Summary
Temozolomide, an oral alkylating agent, has radiosensitizing properties and has demonstrated promise in previous phase 2 studies involving whole-brain radiation therapy. However, these studies did not include sufficient samples of patients with brain metastases from breast cancer, despite the need for improved treatments for such patients. This article discusses data from a phase 2 prospective randomized multicenter study looking at if the addition of TMZ improves the efficacy of WBRT.
- Oncology Clinical Trials
- Breast Cancer
- Radiology
- Radiation Therapy
- Oncology Clinical Trials
- Oncology
- Breast Cancer
- Radiology
- Radiation Therapy
The addition of temozolomide (TMZ) does not improve the efficacy of whole-brain radiation therapy (WBRT) for the treatment of brain metastases from breast cancer. Kim I. Cao, Institut Curie, Paris, France, and colleagues presented data from a phase 2 prospective randomized multicenter study.
TMZ, an oral alkylating agent, has radiosensitizing properties and has demonstrated promise in previous phase 2 studies involving WBRT. However, these studies did not include sufficient samples of patients with brain metastases from breast cancer, despite the need for improved treatments for such patients. The present phase 2 trial was intended to determine whether concomitant TMZ with WBRT could improve outcomes for these patients.
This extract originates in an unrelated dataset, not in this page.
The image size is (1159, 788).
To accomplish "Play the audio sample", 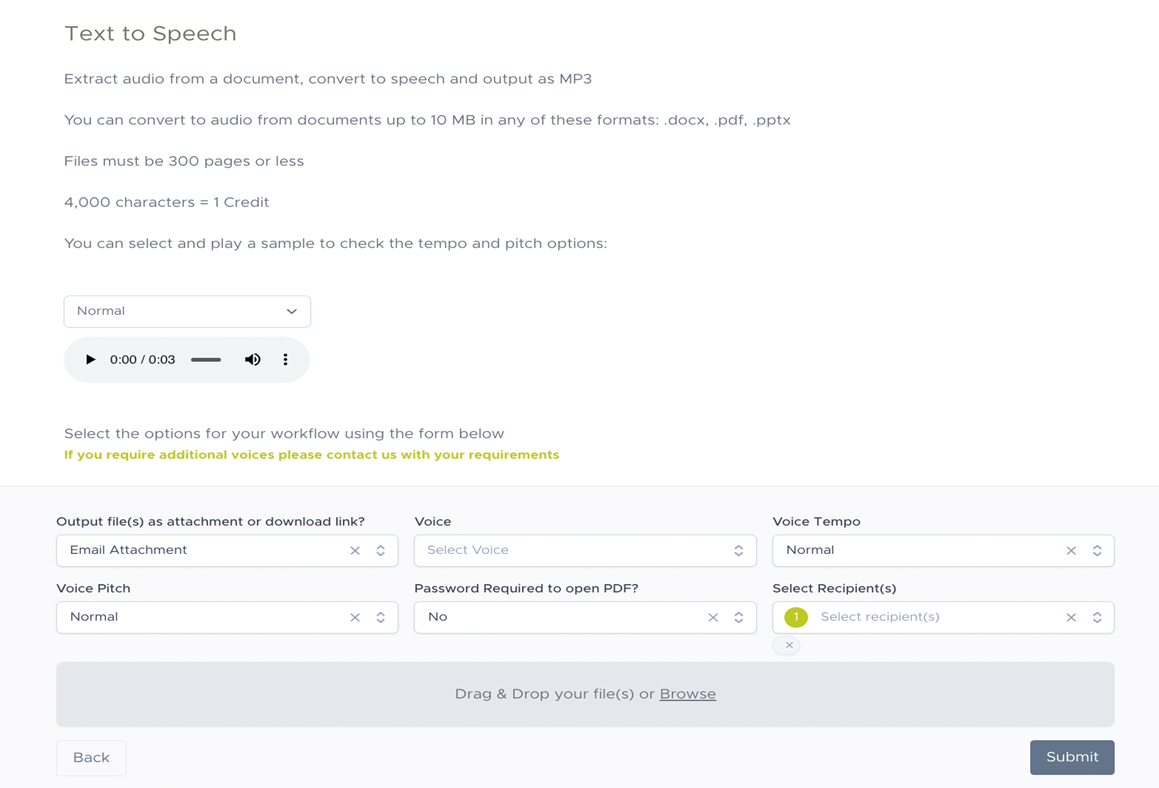I will pos(90,360).
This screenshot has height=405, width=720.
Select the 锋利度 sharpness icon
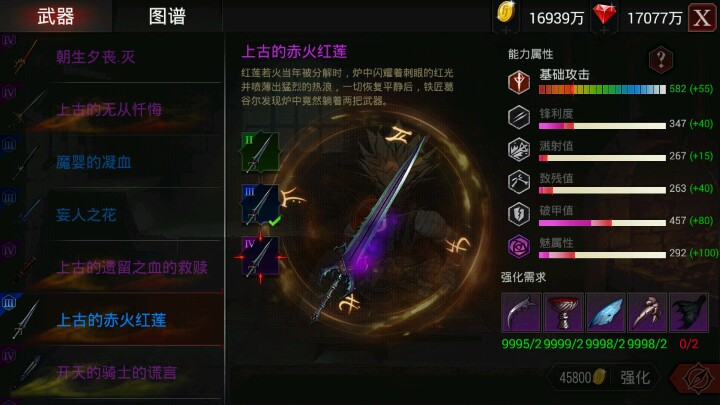click(x=519, y=117)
Patients were eligible for this study if they had intra-parenchymal metastases from breast cancer that were newly diagnosed, inoperable, and not suitable for radiosurgery. A total of 100 patients were randomly assigned to 2 treatment groups, one of which received WBRT (3 Gy × 10 to 30 Gy) alone, while the other received WBRT concomitantly with 75 mg/m2/d of TMZ.
Radiologic objective response was the primary end point, determined by brain magnetic resonance imaging 6 weeks after the end of treatment. This end point was defined as a partial or complete response based upon World Health Organization-modified criteria. There were multiple secondary end points, including overall survival (OS) and local progression-free survival (PFS). Neurologic symptoms and safety data were also collected.
The primary end point was similar between the 2 study arms; the objective response rates were 30% and 36% for concomitant (WBRT + TMZ) therapy and for WBRT alone, respectively, which was not a significant difference. No patients showed complete response. Neither the median OS nor PFS was statistically significant. The median OS was 11.1 months in the WBRT arm compared with 9.4 months in the concomitant therapy arm. The median PFS was 7.4 months in the WBRT arm compared with 6.9 months in the concomitant therapy arm. The concomitant therapy arm did not show more neurologic improvement than the WBRT arm. Additionally, the concomitant therapy was well tolerated (reversible lymphopenia was the most serious acute toxicity).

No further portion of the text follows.